Angiogenesis is an essential component of tumor growth and metastasis. As reviewed by Folkman (1985), the growth of solid tumors is dependent on angiogenesis. Typically tumors do not grow beyond a size of 2-3 mm unless they are able to stimulate the growth of new capillaries from the existing vascular network. Additionally, the new blood vessels provide an essential entry route to the vasculature for metastasis of tumor cells. Cell division in endothelial cells is slow, with a turnover time of years rather than days or hours (Denekamp, 1984).
However, vascular endothelial cells undergo rapid proliferation with turnover times of a few days during the growth of new capillaries. Angiogenesis-dependent diseases such as diabetic retinopathy, psoriasis, arthritis, hemangiomas and tumor growth and metastasis are characterized by uncontrolled growth of capillary blood vessels. The most striking example of uncontrolled angiogenesis is associated with tumor growth (Folkman, 1985).

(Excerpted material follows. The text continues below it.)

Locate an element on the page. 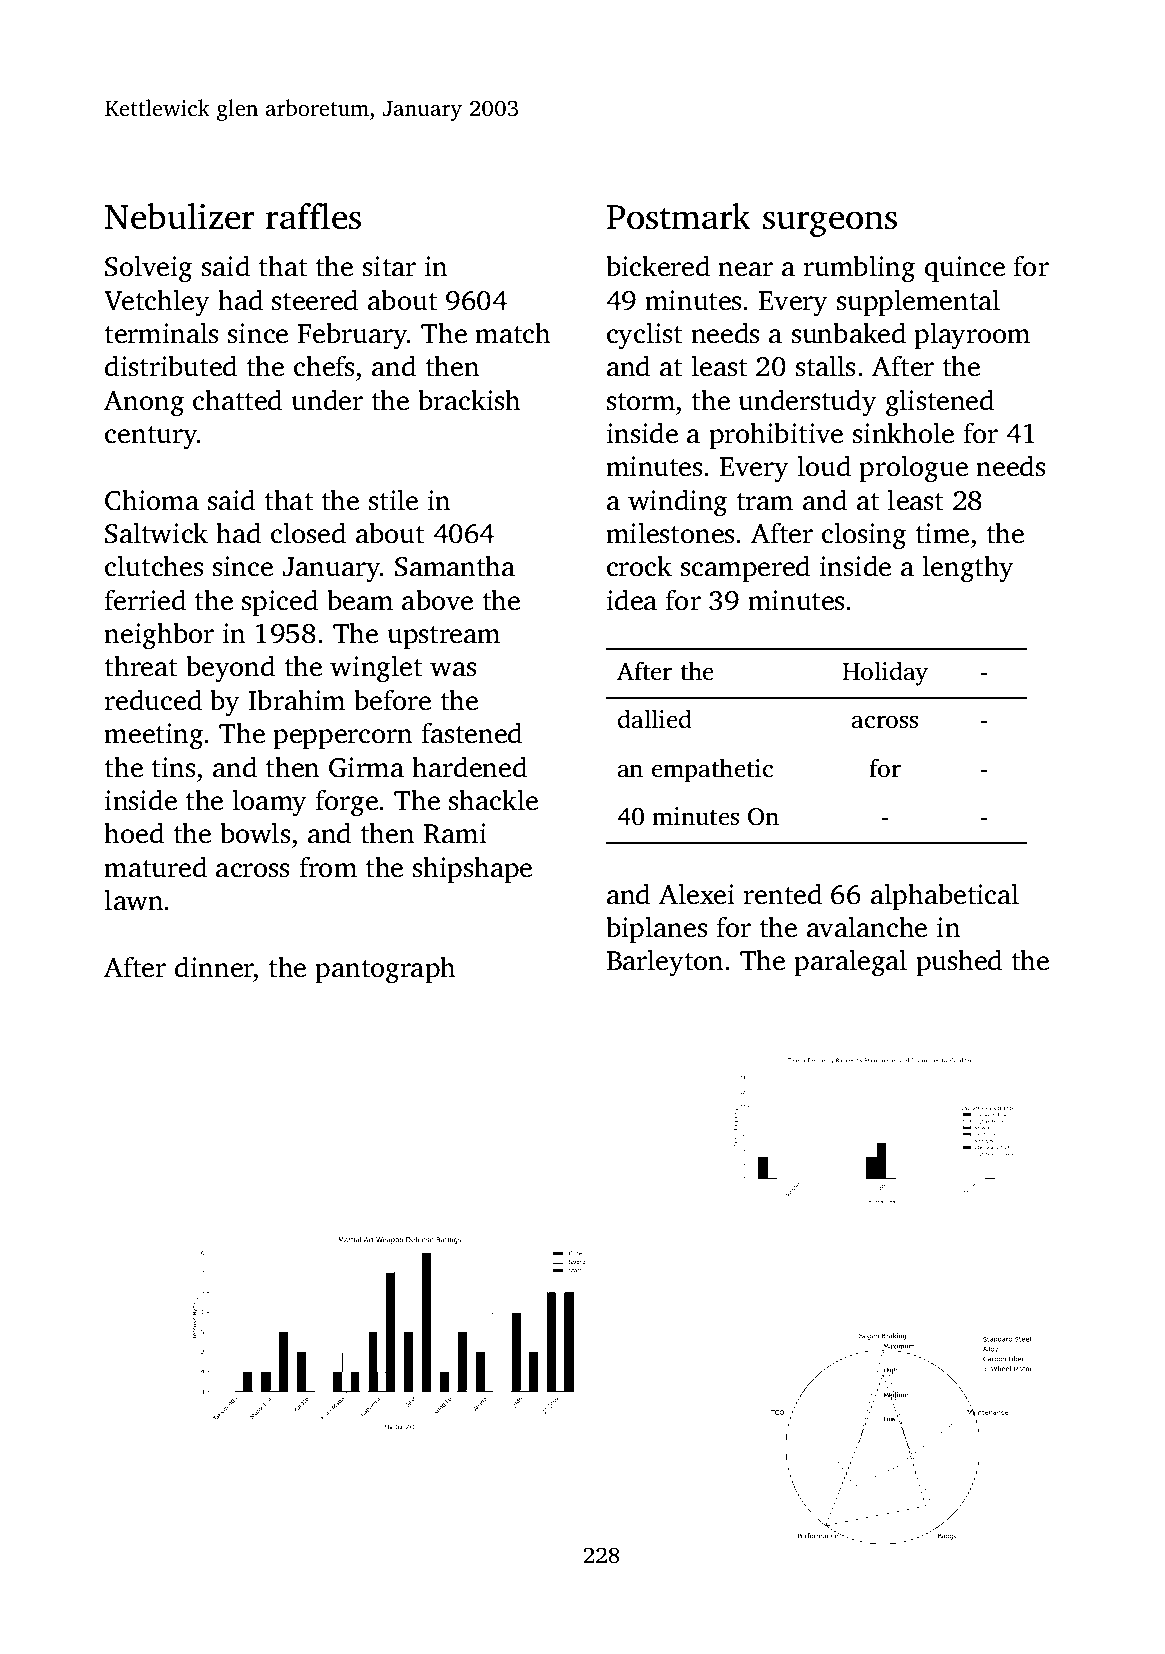 The height and width of the document is (1654, 1165). raffles is located at coordinates (313, 216).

Accordingly, the search for angiogenesis inhibitors was stimulated by the concept of "antiangiogenic therapy". In its simplest terms, antiangiogenic therapy sought a putative inhibitor of blood vessel growth in the believe that such an inhibitor might be therapeutic by limiting tumor growth and further such an inhibitor would be non-toxic because angiogenesis is normally infrequent (Folkman, 1992). A number of different factors can stimulate angiogenesis in vivo. These angiogenic factors, such as basic fibroblast growth factor (bFGF), vascular endothelial growth factor (VEGF), platelet-derived growth factor (PDGF) and transforming growth factor .alpha. and .beta., can be released from the tumor cells themselves and by other cells such as macrophages and endothelial cells (Folkman, 1992).
The mechanisms by which tumors induce angiogenesis are very complex and involve many pathways, an angiogenesis inhibitor could be directed against any of the components of the angiogenic cascade. The identification of compounds that block neovascularization has a long standing interest. A number of inhibitory extracts have been prepared from avascular tissues, such as cartilage (Braunhut et al., 1989). One such method of treating tumors has been by the administration of suramin. However, it is believed that suramin may have adverse effects in large dosages.
Accordingly, a continuing need exists for agents that overcome the deficiencies of prior antiangiogenic compounds, including suramin. There is also a need for antiangiogenic agents that have a reduced toxicity to a recipient and increase inhibition of angiogenesis and tumorigenesis.